UNITED STATES

SECURITIES AND EXCHANGE COMMISSION

Washington, D.C. 20549

FORM 12b-25

NOTIFICATION OF LATE FILING

 

(Check one):    

 

x  Form 10-K     ¨  Form 20-F     ¨  Form 11-K     ¨  Form 10-Q

¨  Form 10-D     ¨   Form N-SAR     ¨  Form N-CSR

  For Period Ended: December 31, 2009
  ¨  Transition Report on Form 10-K
  ¨  Transition Report on Form 20-F
  ¨  Transition Report on Form 11-K
  ¨  Transition Report on Form 10-Q
  ¨  Transition Report on Form N-SAR
  For the Transition Period Ended:

 

Nothing in this form shall be construed to imply that the Commission has verified any information contained herein.

If the notification relates to a portion of the filing checked above, identify the Item(s) to which the notification relates:

 

 

PART I – REGISTRANT INFORMATION

The PNC Financial Services Group, Inc.

Full Name of Registrant

N/A

Former Name if Applicable

One PNC Plaza, 249 Fifth Avenue

Address of Principal Executive Office (Street and Number)
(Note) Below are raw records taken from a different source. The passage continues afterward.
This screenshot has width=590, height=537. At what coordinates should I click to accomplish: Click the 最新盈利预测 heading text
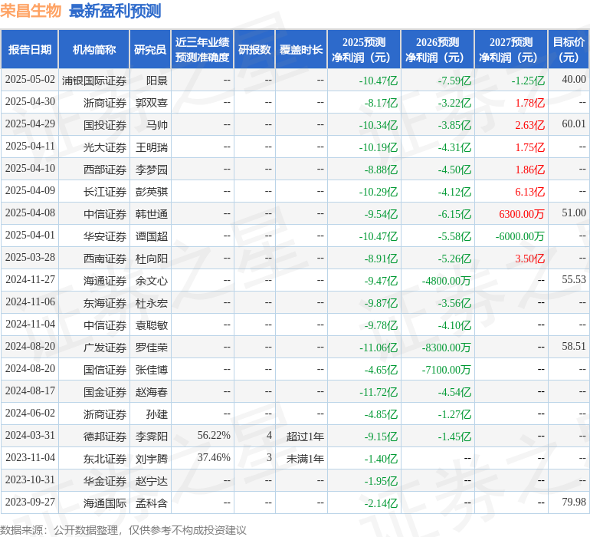pos(115,11)
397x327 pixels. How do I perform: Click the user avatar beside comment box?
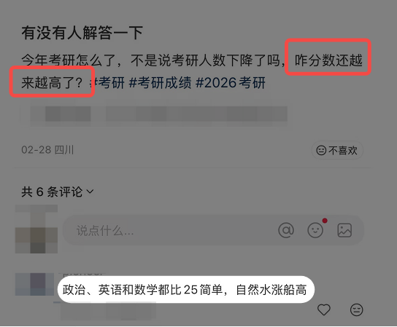(36, 229)
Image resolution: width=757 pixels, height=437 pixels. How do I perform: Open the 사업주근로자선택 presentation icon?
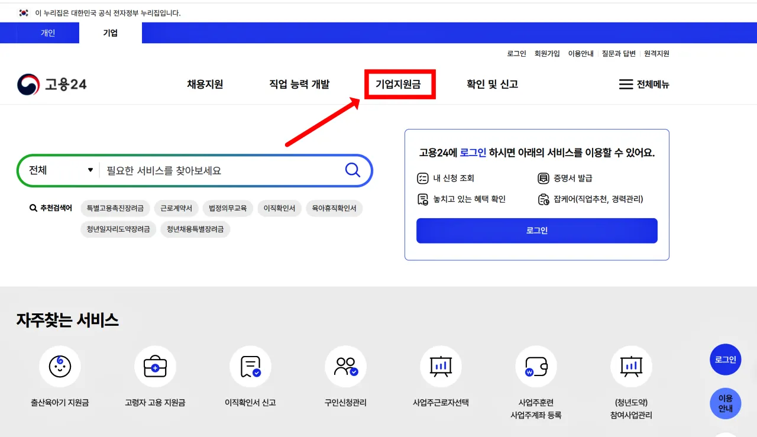coord(441,367)
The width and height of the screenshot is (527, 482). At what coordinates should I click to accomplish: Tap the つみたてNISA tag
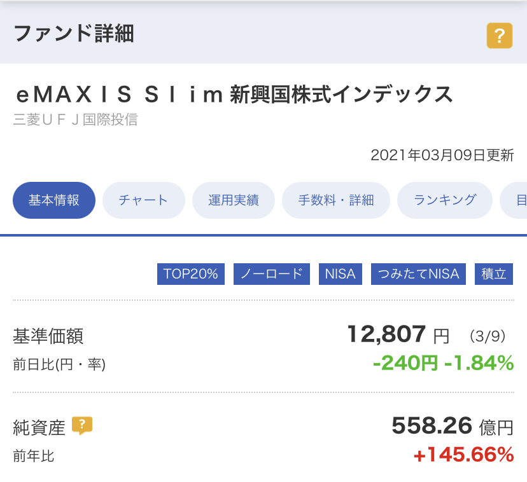418,274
Pittsburgh, Pennsylvania 15222-2707

City, State and Zip Code

 

 

PART II – RULES 12b-25(b) AND (c)

If the subject report could not be filed without unreasonable effort or expense and the registrant seeks relief pursuant to Rule 12b-25(b), the following should be completed. (Check box if appropriate)

 

x   

  (a)  

The reason described in reasonable detail in Part III of this form could not be eliminated without unreasonable effort or expense.

 

  (b)  

The subject annual report, semi-annual report, transition report on Form 10-K, Form 20-F, Form 11-K, Form N-SAR or Form N-CSR, or portion thereof, will be filed on or before the fifteenth calendar day following the prescribed due date; or the subject quarterly report or transition report on Form 10-Q or subject distribution report on Form 10-D, or portion thereof, will be filed on or before the fifth calendar day following the prescribed due date; and

 

  (c)   The accountant’s statement or other exhibit required by Rule 12b-25(c) has been attached if applicable.

 

 

PART III – NARRATIVE

State below in reasonable detail why Forms 10-K, 20-F, 11-K, 10-Q, 10-D, N-SAR, N-CSR, or the transition report or portion thereof, could not be filed within the prescribed time period.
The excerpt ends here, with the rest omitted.